Título: Alta do trigo chega ao consumidor
Autor: Jane Miklasevic
Fonte: O Estado de São Paulo, 25/03/2005, Economia, p. B12

Os preços do trigo em grão tiveram alta acentuada nos últimos 25 dias, e esse aumento já começa a ser repassado aos preços da farinha de trigo. A indústria moageira diz que o repasse não será integral, mas deve se aproximar dos 20%. A tonelada do trigo nacional, que no início do mês era negociada a R$ 355 no Paraná, principal estado produtor, está cotada agora a R$ 470, aumento de 24%. Os preços internos acompanham a alta no mercado internacional, principalmente a do trigo da Argentina, de onde os moinhos brasileiros importam cerca de 50% do cereal que processam. Como a Argentina já vendeu boa parte do trigo colhido na última safra, não há mais pressão de oferta e os preços passaram a ser reajustados quase que diariamente.

A tonelada de trigo argentino, que estava em US$ 110 a tonelada em 10 de fevereiro, é cotada hoje a US$ 142 a tonelada, alta de 29%. No mercado internacional, os preços do trigo acompanharam a subida de outras commodities agrícolas. Fundos que haviam obtido bons resultados com ativos de bens duráveis passaram a especular com commodities agrícolas, puxando os preços para cima.

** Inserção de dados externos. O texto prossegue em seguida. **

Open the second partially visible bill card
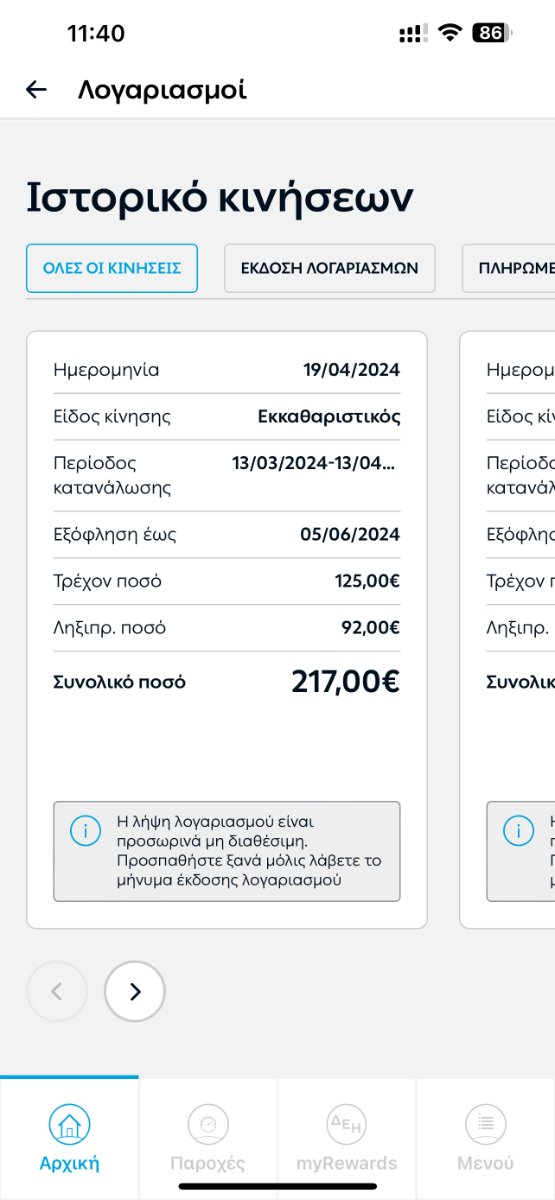Viewport: 555px width, 1200px height. (x=507, y=630)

Nesta semana, o movimento acalmou um pouco, mas a avaliação é de que os preços do trigo não devem recuar muito nas bolsas americanas. Há incertezas quanto ao desenvolvimento da lavoura de trigo dos Estados Unidos por causa do clima e registro de quebra de produção de países como a Índia.

Além disso, após um aumento na produção mundial do cereal, a expectativa é de diminuição de plantio. Nos Estados Unidos, a projeção é de uma queda de 8% na produção de trigo soft. Produtores argentinos e brasileiros, segundo alguns analistas, também reduziram suas intenções de plantio neste ano, desestimulados pelos preços recebidos na venda de grande parte de suas safras e, no caso do Brasil, devido aos prejuízos sofridos com a estiagem nas lavouras de milho e soja.

FRETE

No mercado sul-americano, o preço do frete marítimo é outro fator de pressão sobre os preços do trigo. Com poucos navios disponíveis para o transporte de grãos, o preço do frete para levar trigo de Bahia Blanca, na Argentina, para o porto de Santos (SP) passou de US$ 19 por tonelada no início do mês para US$ 25/t, ou até US$ 27/t se houver urgência no carregamento.

Segundo Walter von Müllen Filho, da trading Serra Morena, para levar trigo argentino até os portos do Nordeste brasileiro ficou ainda mais caro: US$ 38/t, ante os US$ 27/t no final de fevereiro. 'Com a decisão de autorizar a importação de milho da Argentina, a situação ficará ainda mais difícil, pois não há navios', diz Müllen.

O governo autorizou a importação de milho transgênico da Argentina atendendo a um pedido da indústria de aves, que prevê dificuldades para conseguir ração após a quebra da safra nacional, provocada pela estiagem no Sul (ver notas). O milho compõe 70% da ração consumida pelos frangos. Para o diretorpresidente do Moinho Pacífico, Lawrence Pih, por causa dessa escassez, mais trigo deve ser usado na ração, o que é outro fator de pressão sobre os preços do cereal.

O executivo diz que a alta na cotação do trigo pegou a indústria moageira 'de calças curtas'. Os moinhos estavam evitando alongar demais seus estoques de trigo, pois havia grande oferta do cereal no mercado e não existia perspectiva de alta de preço a curto prazo. Além disso, o setor busca no Congresso a isenção de PIS/Cofins também para o trigo, um produto da cesta básica que ficou de fora do benefício. Segundo Lawrence Pih, a maioria dos moinhos tem trigo para moer até 15 de abril. A partir de então, terão de retomar as compras em maior volume, já pagando mais pela matéria-prima.

De acordo com o industrial, por causa dos aumentos do grão, em São Paulo os preços da farinha de trigo para panificação - hoje de R$ 44 a saca de 50 quilos - foram reajustados em 5%, mas devem sofrer novos ajustes nas próximas semanas. 'O trigo subiu 25%, mas o repasse à farinha deve se limitar a 20%', diz Pih. Segundo ele, há a promessa do governo paulista de isentar de ICMS a farinha de trigo e o pão produzidos no Estado, mas até agora o decreto não foi assinado. Esses produtos recolhem 7% do imposto.

Em fevereiro, quando o governador Geraldo Alckmin anunciou a decisão, a indústria estimava que a isenção do imposto reduziria o preço da farinha de trigo em 6% e o do pão em 2%. 'Ainda estamos aguardando o decreto do governador Alckmin', diz Pih.